Non manca un riferimento alle start up, molto diffuse tra gli immigrati: “Un ulteriore efficace strumento – ha concluso la Guidi – potrebbe essere rappresentato dall’estensione delle agevolazioni previste per le start up anche alle ‘Nuove imprese di cittadini extra Ue’, al fine di favorire la diffusione e la crescita di competenze e innovazione, non solo di processo e di prodotto, ma anche commerciale, finanziaria e organizzativa“.

Nuova gelata sui finanziamenti alle imprese

Ci risiamo. Tornano a crescere le sofferenze bancarie e, parallelamente, si restringono i finanziamenti alle imprese. Secondo il rapporto mensile sul credito del Centro studi di Unimpresa, da febbraio 2014 a febbraio 2015 le sofferenze hanno superato i 187 miliardi di euro (+25,2 miliardi, per un incremento del 15,56%).

Ne hanno sofferto i finanziamenti alle imprese perché proprio le imprese sono state quelle che hanno fatto più fatica a rimborsare i prestiti alle banche per 133,1 miliardi (+16,51%). E siccome qualcosa di vero ci sarà nel detto secondo cui le banche ti danno l’ombrello quando c’è il sole e se lo riprendono quando piove, ecco che, a fronte di questa situazione, i finanziamenti alle imprese sono stati tagliati di 28,7 miliardi.

Una stangata per le aziende, che hanno visto calare sia i prestiti a breve termine di 10,7 miliardi (-3,48%) sia quelli di lungo periodo di 26,3 miliardi (-6,52%) con in calo complessivo dei finanziamenti alle imprese da 834,6 a 805,9 miliardi. Un’ennesima gelata che ha tagliato le radici di moltissime aziende e che ha spinto Unimpresa a lanciare il consueto allarme da quando è partito il credit crunch.

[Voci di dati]
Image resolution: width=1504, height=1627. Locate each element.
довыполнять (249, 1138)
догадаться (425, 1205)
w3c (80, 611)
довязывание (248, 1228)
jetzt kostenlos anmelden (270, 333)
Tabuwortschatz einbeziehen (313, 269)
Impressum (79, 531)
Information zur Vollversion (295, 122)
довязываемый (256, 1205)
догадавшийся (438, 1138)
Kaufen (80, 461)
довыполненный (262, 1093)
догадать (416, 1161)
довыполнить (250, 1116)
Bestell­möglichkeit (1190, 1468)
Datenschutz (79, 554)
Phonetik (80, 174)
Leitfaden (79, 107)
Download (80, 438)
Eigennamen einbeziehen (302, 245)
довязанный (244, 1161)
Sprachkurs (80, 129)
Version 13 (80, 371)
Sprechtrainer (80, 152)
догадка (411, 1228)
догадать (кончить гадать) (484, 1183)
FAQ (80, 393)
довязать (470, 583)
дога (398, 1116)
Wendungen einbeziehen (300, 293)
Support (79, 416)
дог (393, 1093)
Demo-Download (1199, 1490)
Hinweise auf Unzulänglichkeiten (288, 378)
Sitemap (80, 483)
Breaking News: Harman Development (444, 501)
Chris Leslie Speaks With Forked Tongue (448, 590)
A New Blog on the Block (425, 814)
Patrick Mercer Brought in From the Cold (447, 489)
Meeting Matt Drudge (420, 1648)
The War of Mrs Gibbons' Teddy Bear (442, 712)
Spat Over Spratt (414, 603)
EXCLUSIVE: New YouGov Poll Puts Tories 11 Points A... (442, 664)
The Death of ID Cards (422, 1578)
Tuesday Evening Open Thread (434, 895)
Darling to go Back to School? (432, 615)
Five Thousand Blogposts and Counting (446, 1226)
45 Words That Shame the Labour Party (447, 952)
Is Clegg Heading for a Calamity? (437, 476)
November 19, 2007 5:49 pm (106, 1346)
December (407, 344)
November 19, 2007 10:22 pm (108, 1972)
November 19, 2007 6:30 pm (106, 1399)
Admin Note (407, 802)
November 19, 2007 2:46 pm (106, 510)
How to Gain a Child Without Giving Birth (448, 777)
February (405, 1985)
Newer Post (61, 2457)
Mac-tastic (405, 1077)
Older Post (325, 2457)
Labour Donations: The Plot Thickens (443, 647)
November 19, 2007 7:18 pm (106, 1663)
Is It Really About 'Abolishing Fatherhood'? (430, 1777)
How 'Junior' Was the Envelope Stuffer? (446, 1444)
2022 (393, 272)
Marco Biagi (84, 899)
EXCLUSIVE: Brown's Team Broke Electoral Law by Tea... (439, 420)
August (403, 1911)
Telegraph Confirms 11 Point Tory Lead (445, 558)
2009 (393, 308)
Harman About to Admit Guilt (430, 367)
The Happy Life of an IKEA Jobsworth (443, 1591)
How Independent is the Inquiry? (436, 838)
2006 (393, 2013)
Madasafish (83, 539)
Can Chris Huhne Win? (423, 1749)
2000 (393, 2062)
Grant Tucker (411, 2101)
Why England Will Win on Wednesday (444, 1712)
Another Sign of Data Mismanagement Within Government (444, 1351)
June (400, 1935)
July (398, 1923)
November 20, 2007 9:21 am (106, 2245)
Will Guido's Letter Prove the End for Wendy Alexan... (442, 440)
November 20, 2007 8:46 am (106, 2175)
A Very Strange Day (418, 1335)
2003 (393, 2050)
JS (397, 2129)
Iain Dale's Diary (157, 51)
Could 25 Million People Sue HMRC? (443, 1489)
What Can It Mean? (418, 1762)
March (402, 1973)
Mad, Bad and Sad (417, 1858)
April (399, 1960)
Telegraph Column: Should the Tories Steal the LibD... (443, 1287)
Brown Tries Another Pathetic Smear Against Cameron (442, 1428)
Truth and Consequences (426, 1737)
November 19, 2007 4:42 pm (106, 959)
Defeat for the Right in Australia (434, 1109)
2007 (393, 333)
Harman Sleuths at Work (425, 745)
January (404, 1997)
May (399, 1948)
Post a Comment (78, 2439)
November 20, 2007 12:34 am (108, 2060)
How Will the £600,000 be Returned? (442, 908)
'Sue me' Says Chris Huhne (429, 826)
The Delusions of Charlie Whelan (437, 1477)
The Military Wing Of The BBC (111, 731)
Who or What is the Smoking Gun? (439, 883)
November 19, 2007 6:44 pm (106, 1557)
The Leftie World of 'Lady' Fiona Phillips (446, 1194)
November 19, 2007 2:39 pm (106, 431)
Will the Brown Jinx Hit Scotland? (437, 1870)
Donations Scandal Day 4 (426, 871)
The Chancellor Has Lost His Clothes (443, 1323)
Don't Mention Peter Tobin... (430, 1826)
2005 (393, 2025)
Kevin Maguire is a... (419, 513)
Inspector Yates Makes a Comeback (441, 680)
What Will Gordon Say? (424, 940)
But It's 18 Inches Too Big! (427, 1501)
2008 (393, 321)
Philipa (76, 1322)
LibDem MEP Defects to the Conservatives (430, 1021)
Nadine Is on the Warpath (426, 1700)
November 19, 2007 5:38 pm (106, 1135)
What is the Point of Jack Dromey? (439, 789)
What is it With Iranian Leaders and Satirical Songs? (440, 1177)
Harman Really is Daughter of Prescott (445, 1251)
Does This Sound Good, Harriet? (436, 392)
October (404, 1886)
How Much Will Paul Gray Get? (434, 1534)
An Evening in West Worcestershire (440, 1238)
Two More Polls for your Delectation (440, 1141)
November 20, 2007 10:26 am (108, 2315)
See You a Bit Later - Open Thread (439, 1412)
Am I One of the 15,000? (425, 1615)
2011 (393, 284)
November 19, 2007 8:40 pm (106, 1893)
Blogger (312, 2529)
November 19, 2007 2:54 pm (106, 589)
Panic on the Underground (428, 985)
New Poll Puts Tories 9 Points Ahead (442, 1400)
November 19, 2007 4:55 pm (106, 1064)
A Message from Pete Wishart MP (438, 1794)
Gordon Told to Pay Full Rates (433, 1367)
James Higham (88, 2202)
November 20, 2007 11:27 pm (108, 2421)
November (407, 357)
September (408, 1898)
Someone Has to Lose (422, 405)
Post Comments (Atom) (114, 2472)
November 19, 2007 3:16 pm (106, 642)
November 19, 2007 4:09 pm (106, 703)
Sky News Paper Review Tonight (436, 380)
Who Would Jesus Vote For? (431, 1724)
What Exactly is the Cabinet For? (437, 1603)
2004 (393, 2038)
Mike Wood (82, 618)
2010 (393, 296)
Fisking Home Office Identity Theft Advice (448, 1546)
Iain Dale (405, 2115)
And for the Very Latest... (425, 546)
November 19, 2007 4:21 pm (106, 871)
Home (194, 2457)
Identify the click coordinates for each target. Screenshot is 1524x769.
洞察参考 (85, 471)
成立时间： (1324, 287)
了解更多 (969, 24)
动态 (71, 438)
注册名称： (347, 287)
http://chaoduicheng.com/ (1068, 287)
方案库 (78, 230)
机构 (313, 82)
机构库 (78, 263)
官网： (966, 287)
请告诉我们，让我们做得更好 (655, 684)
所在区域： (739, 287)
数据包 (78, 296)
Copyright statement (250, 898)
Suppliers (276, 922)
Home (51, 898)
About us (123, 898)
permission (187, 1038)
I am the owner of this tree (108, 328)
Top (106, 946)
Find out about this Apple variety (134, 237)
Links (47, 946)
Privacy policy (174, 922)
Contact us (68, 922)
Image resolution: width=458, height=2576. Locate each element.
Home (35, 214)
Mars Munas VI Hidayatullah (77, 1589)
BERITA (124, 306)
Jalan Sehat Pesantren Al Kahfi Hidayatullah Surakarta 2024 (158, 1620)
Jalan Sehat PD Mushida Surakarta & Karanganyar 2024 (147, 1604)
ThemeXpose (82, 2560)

_Consegna_: Prosegui il testo sul calo dei finanziamenti alle imprese a partire dalla sua ultima frase.

_Risultato_:
Secondo il presidente di Unimpresa, Paolo Longobardi, “quella del credito resta una situazione gravissima e, di fronte alla sempre maggiore difficoltà, sia delle famiglie sia delle imprese, nel pagare le rate dei finanziamenti, assistiamo a un atteggiamento di superficialità da parte delle banche e anche delle istituzioni. Negli scorsi mesi i rappresentanti delle banche e quelli delle grandi industrie hanno parlato di un nuovo rapporto tra il mondo del credito e quello delle imprese, ma non se n’è fatto più nulla”.

Accordo per il Credito 2015

Ogni tanto anche il sistema bancario si accorge delle difficoltà delle imprese con il credito e prova ad andare a loro incontro. Come dimostra l’ Accordo per il Credito 2015 siglato tra l’Abi e le principali associazioni d’impresa.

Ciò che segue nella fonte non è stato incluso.